Believe it or not shade is a critical consideration for your pool project. While relaxing by the pool and soaking in some rays is great, it can get brutally hot out there and having shade nearby is key to making your poolscape more enjoyable. Pool Pros put together a guide for the different types of shade structures that are commonly implemented to increase the use of your new poolscape.




A ramada is a stand-alone shade structure that is comprised of posts and a roof. Traditionally, they are rectilinear in form and provide total shade beneath with protection from the elements. The most prevalent example of this type of construction is similar to that of a ‘park shelter’ and are sometimes called 'pavilions'. In most cases, ramadas do not include a floor or deck that is tied to the construction of the structure itself. Instead, they are often finished with an independent system of pavers, concrete or compacted gravel/stone below.



Gazebos are very similar to ramadas. They too include posts and a roof in order to provide total shade and protection from the elements underneath the structure. The main difference is the most cases, a gazebo is circular, octagonal, hexagonal or square. Typically, they are open on all sides but may also be fully or partially enclosed with some type of wall feature. In some instances, gazebos may also include a floor or deck that is tied to the structure itself (in that they are a step above the surrounding landscape elevation). Common applications are found in garden settings.

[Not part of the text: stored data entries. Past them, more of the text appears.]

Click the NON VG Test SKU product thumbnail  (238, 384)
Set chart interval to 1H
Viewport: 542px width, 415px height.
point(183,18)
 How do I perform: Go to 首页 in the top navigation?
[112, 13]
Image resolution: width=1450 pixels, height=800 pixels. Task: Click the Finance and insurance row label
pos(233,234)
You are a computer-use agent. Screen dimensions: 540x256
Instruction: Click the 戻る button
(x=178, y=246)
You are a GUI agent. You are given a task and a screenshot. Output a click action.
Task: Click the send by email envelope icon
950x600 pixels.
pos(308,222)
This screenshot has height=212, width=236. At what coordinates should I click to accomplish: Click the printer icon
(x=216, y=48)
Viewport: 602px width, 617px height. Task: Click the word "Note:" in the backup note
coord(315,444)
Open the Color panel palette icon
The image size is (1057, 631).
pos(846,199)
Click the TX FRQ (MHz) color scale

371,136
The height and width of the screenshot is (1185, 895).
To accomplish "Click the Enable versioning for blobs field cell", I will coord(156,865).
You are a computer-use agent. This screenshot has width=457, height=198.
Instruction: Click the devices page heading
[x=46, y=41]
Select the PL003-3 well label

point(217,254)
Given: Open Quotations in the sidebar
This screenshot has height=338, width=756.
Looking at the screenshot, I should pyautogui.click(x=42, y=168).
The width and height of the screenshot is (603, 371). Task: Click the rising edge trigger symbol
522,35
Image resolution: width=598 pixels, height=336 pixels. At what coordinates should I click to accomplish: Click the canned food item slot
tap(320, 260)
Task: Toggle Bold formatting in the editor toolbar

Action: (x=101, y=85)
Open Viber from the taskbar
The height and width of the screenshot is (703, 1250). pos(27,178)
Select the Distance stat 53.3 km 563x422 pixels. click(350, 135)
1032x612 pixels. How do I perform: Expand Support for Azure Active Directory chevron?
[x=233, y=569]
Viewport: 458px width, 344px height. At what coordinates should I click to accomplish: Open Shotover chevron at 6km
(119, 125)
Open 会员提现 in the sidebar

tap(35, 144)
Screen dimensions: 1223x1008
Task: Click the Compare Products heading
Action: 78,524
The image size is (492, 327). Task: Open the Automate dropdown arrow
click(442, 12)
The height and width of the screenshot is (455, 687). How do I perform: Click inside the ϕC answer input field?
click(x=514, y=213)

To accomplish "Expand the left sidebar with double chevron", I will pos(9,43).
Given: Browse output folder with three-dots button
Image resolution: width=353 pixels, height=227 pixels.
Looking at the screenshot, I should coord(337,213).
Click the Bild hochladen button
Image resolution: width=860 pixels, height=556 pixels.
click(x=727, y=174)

A pergola is a structure that can offer partial to full shade benefits depending on how the roof is finished. Pergolas are constructed of posts, support beams, rafters and battens that produce a dappled light and 'open-air' effect. They can be stand-alone constructions or tied to existing structures by means of a ledger bearer (board). In addition, knitted shade cloths can be secured to the top of a pergola in order to create shadier conditions, if desired. In some cases, climbing vines are used to help soften the structure and provide an extra layer of greenery, flowers and shade. Common vine varieties include Clematis, Grape, Climbing Roses and Trumpet Creeper.


In most cases, ramadas, gazebos and pergolas are constructed with pressure-treated wood, as it is the most cost effective material. For a bit more in material cost, another option may be a cedar construction. Both lumber options should be stained or painted to further protect the material from mold, rot and pests over time. Other materials may include metal and vinyl. Depending on the local climate, metal may be susceptible to corrosion over time whereas vinyl can last a lifetime with minimal maintenance. Vinyl does not require re-staining through the years as it is resistant to fading, chipping and peeling - but consequently comes with the highest price tag.

With respect to roofs- gazebos and ramadas can be finished with a metal roof, polycarbonate sheets or traditional asphalt shingles. Generally speaking, asphalt shingles are the least expensive alternative. The metal roof option comes at a higher initial cost to consumers however, provides a much longer lifespan than a typical asphalt shingle system. Another option for roofing is polycarbonate sheets- which come in different colors, are lightweight and UV resistant. Relative cost comparisons are dependent on quality of the material specified (for example; polycarbonate sheets can be more expensive than cheap metal roofing but less expensive than premium metal products).


Over the past several years, many different types and models of shade structures have been introduced to the market. In general, pre-fabricated options are more affordable, relatively easy to install for DIYers and available in many big-box stores/online outlets. Some disadvantages may be a lesser quality in materials and inability to customize the structure's shape or size. On the other hand, a custom installation by a local carpenter can provide a one of a kind installation that perfectly fits your particluar needs and space within the landscape. In addition, custom builds allow the client to specify exactly which type of material that they prefer, complete with add-on features such as electrical service or gutters to help re-direct stormwater away from the site.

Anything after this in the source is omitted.